2013: A New Hope

Rob JonesThe Herts club’s occasional blogger, equally occasional player, and former Chief Correspondent Rob Jones has returned for another year of baseball. Here he offers his random views, glimpses and hopes for the coming year.

The sound echoed around the hall. It was of a loud slap, a loud snap, not unlike the report of a gun. It was a baseball hitting a leather mitt. Baseball season had begun.

Fifty or so players were there on the first week of indoor Spring Training, and the fact that a cavernous sports hall seemed crowded showed how far Herts has come in the past couple of years in expanding its reach. By the time I was there — barely even a few minutes late, which is excellent by my standards — there seemed hardly room to throw. On the second week there were slightly fewer of us, but still dozens of players, all turning out on a cold Sunday morning. The first excellent result of the season.

Never fear, though, about the apparent lack of space.  Once the session had got rolling and the coaches had stepped in to organise, every inch of the hall was well used. At the second session, the club’s new strength and conditioning coach made his first appearance and worked the players into submission. Crouching like crabs, jumping like grasshoppers, lunging like refugees from Python’s silly walks sketch. The Herts media department kindly used a photo of the event which showed me as the only player bent double trying to recover from the exertion!

Spring Training
Your correspondent (centre) working on his drive with Kimi Saionji

It was the sort of excellent targeted work-out that I would never have come up with for myself.
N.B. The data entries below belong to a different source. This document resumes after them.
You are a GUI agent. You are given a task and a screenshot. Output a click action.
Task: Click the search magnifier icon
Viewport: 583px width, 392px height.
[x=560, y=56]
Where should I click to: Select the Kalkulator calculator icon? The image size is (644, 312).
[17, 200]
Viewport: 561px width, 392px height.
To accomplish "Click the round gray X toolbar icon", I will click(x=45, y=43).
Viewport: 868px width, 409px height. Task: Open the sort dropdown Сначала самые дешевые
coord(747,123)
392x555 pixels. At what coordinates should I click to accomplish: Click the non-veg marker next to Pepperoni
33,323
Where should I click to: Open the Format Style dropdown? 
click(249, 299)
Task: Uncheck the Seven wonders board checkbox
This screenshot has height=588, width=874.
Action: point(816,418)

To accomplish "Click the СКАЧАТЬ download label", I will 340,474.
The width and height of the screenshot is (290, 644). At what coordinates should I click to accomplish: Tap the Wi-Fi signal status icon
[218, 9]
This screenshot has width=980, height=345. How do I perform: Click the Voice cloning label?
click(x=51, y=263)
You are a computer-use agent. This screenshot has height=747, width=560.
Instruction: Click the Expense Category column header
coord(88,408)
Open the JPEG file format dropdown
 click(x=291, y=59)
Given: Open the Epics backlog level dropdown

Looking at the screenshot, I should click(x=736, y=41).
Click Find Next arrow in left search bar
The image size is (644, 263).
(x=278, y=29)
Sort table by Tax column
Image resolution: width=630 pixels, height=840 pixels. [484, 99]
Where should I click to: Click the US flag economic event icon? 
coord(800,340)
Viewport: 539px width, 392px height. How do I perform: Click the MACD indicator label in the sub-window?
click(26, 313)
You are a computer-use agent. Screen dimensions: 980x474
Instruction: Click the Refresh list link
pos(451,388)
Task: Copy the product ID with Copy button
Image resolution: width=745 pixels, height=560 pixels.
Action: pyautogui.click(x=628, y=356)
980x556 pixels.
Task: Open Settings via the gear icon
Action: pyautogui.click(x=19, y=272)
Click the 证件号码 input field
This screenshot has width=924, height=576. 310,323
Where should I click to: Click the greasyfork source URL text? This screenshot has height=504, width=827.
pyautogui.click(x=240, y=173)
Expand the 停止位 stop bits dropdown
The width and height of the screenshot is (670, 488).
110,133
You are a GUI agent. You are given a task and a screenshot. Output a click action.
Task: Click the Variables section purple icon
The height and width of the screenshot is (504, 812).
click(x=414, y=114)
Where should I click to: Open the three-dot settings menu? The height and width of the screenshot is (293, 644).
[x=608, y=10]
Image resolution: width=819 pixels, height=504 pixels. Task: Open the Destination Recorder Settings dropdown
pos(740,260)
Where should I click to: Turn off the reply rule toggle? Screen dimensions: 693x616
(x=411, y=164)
It left me aching for days — in fact, my calves and thighs were so dumbstruck that every time I got up from my desk on the Monday I had to re-learn the art of walking. However, it felt great! And I have already used some of the drills we were shown when working out in my local park.

I am by no means a hardcore devotee of exercise. But I do love to play, and the last thing I want to do at a session is stand around waiting for stuff to be sorted. And that doesn’t happen here at Herts. It hasn’t for years now, and we have reaped two benefits from that. Number one — passionate, hard-working club staff. Number two — better players.

Those players include some of the top names in British baseball — Robbie Unsell, Ryan Bird — who now turn out in a Herts uniform and helped take the club to the NBL final in 2012. It also includes some excellent youth players who have begun to pull on the jersey for our adult teams, and who could take us even higher in the future. Guys who already had great talent going for them — Kyle Lloyd-Jones; the Caress brothers — seemed to have grown a foot taller over the winter and to have filled out. They will be an imposing presence on whichever diamond hosts them this season.

Carlos Casal in action in 2009
Caros Casal argues his case during the Hunlock Series in 2009

There are plenty of new faces, as well as some which have returned from the past. The Casal family, who always play with fire and passion, will be a shot in the arm for the club on the field after a successful sojourn at the Harlow Nationals. A return is also on the cards for Ross Asquith, the King of the Bunt, the Fastest Thing in the South from the early days of the Herts Hawks, I think it was. Because we now have a fifth adult team, we will need a deep bench, but that seems to be a luxury we are developing.

Last weekend was the first of many sessions which I will miss this year. Work often keeps me away from Herts baseball, but like so many others I keep coming back. Last season was a bit of a low ebb for me, in terms of playing time. I only made it to five games, I think, and one of them was incomplete. I never really got my swing together and batted only about .440, disappointing after previous seasons. But my OBP remained high, and I felt I was contributing to the team and to a few victories.

Who knows what 2013 will hold for me, and for Herts. But that is one of the great things about Spring Training. Anything seems possible. Everything is out there to be worked for, and aimed at. The grainy photos of Herts part-timers in a cavernous sports hall are the equivalent of those sun-dappled pictures from the MLB’s Spring leagues. But although the visual image is rather different, the spirit is the same. It is about hope, and about what it can bring.